What, you thought I was going to address a 5 year absence in the opening paragraph? Of course not, you know me.
Well, you probably don't know me all that well if you haven't heard from me at all in 5 years, but hey, that's on me. Suffice to say that I now live in the frigid north of the US, my politics are extremely radical (and tubular), and video games turned me gay. Sort of.
This is not the game that turned me gay though, nor is it my favorite Smurfs game on the Game Boy Color, nor is it much of anything at all! It is, in fact, a collection of minigames tied together by (horror of horrors) a top-down platformer.
This is undeniably true |
I forget if my house writing style allows me to cuss, but I'm not going to go back and read all my posts to find out. Suffice to say, this game is evidence that the Music Makes the Game by being the counter-example. Also, fuck.
This game is pretty much expected, y'know? It's a licensed GBC game that has some pretty miserable minigames and irritating platforming, dodgy hit detection, and just godawful mazes. It's not anything! It's nothing!
I think the problem is that I was expecting good music. The Smurfs' Nightmare has some of the best music on the GBC, so part of me was expecting this to be another Alberto Jose Gonzalez joint (see Adventures of Pinocchio for another example of his excellent tunes). The disappointment was the sharp point at the tip of the final nail in this coffin.
Did you miss my tortured metaphors?
Anyway, blame this jerk:
Honestly the name kind of wins me over |
Something about the droning, endless, monotonous tunes somehow made the idea of jumping around in a swamp even worse. And it was already pretty bad.

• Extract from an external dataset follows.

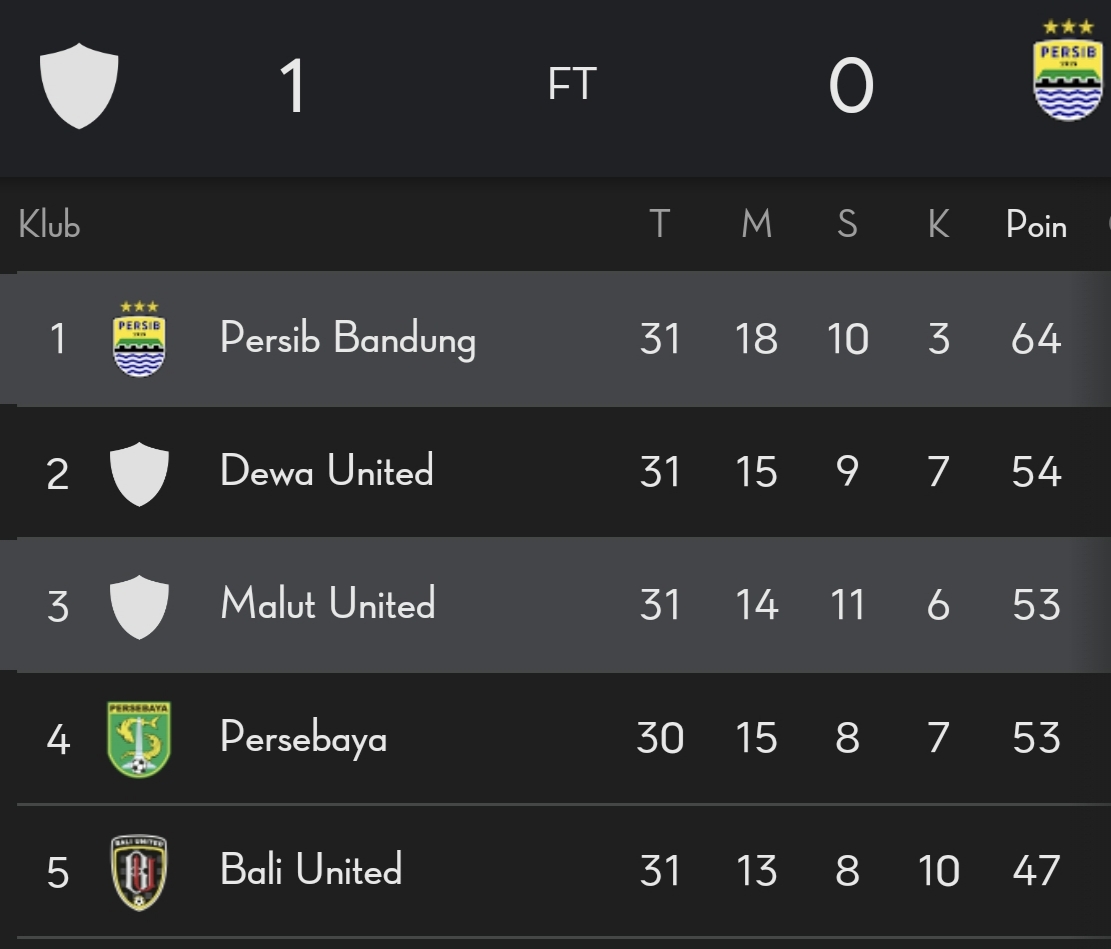Image resolution: width=1111 pixels, height=949 pixels.
Task: Select the Malut United team name
Action: tap(327, 603)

Anyway! I finished 3 levels in this game:
1. A top down boating section where I had to avoid turtles and whirlpools to pick up nuts (or bolts?) and also not drown
balls |
3. A "Bonus" level that was me driving a car directly off a cliff after 3 seconds which means I did not get a screenshot of it. But I was presented with this lovely picture after I died:
I will not save this baby |
After which I was returned to the Smurf village which is, frankly, way too big. It's really large, I'm not even kidding, there are only two doors I could enter but there were at least 15 houses. Maybe they get filled out as you save Smurfs?

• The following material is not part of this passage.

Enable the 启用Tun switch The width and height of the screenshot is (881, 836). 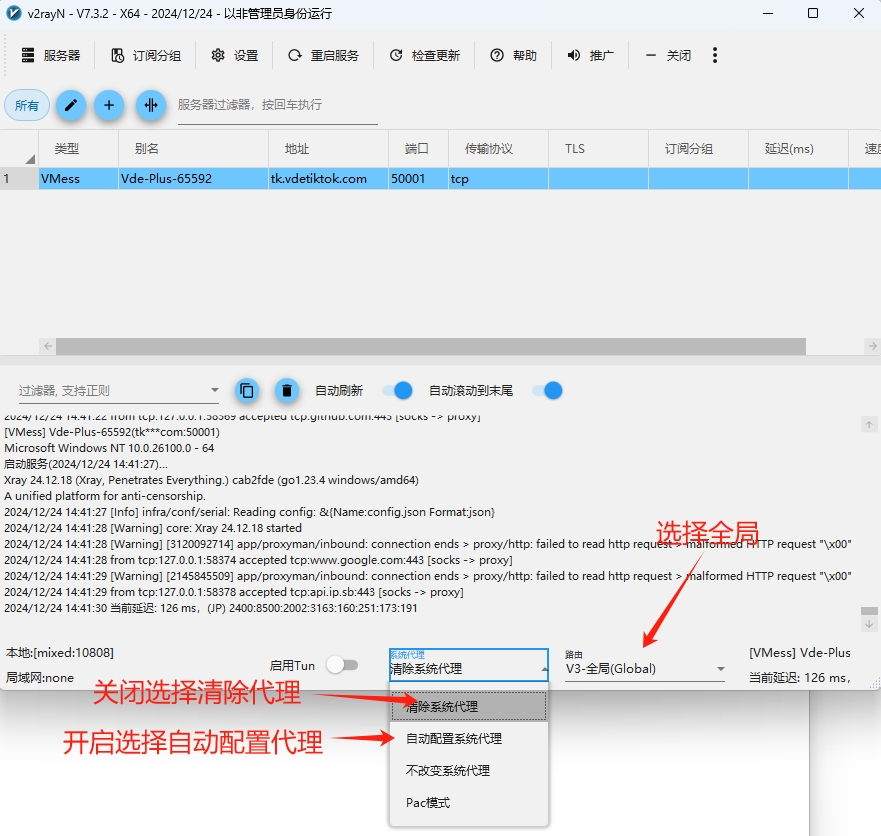point(341,665)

I had no chance to find out because, even though I was told to "Smurf Papa Smurf", he refused to talk to me. I don't know if this was an emulation glitch, a game glitch, a weird puzzle, or if I'm just a dipshit, but I could not get the game to progress past this point.

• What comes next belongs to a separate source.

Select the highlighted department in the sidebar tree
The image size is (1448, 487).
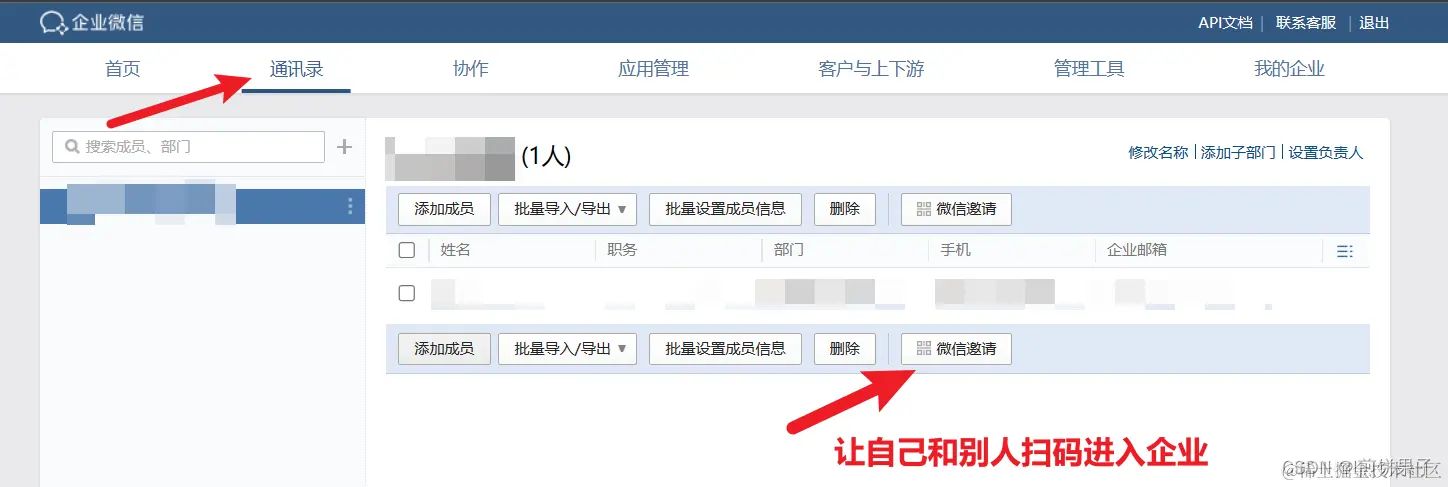202,206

Smurf Papa Smurf indeed!!!!
Smurf him right in his stupid smurfing nose |
So that's where this story ends. A blue, wet fart in an otherwise endless miasma of blue, wet farts.
I probably would have played the shit out of this as a kid though. Little obstacles like "doing the specific thing the game told me to do isn't working" was nothing to me at age 10. I would have wandered around for 30-45 minutes, checking every nook and cranny until I figured it out. I think that's the genius of games like this - they are very resistant to being played, and so to the stubborn mind they are exactly what's needed. The problem is that, as an adult, I have better things to do. It's not fair criteria to judge these games by, but that's where we're at.
Well, also, that's the whole point of this blog, so there's that.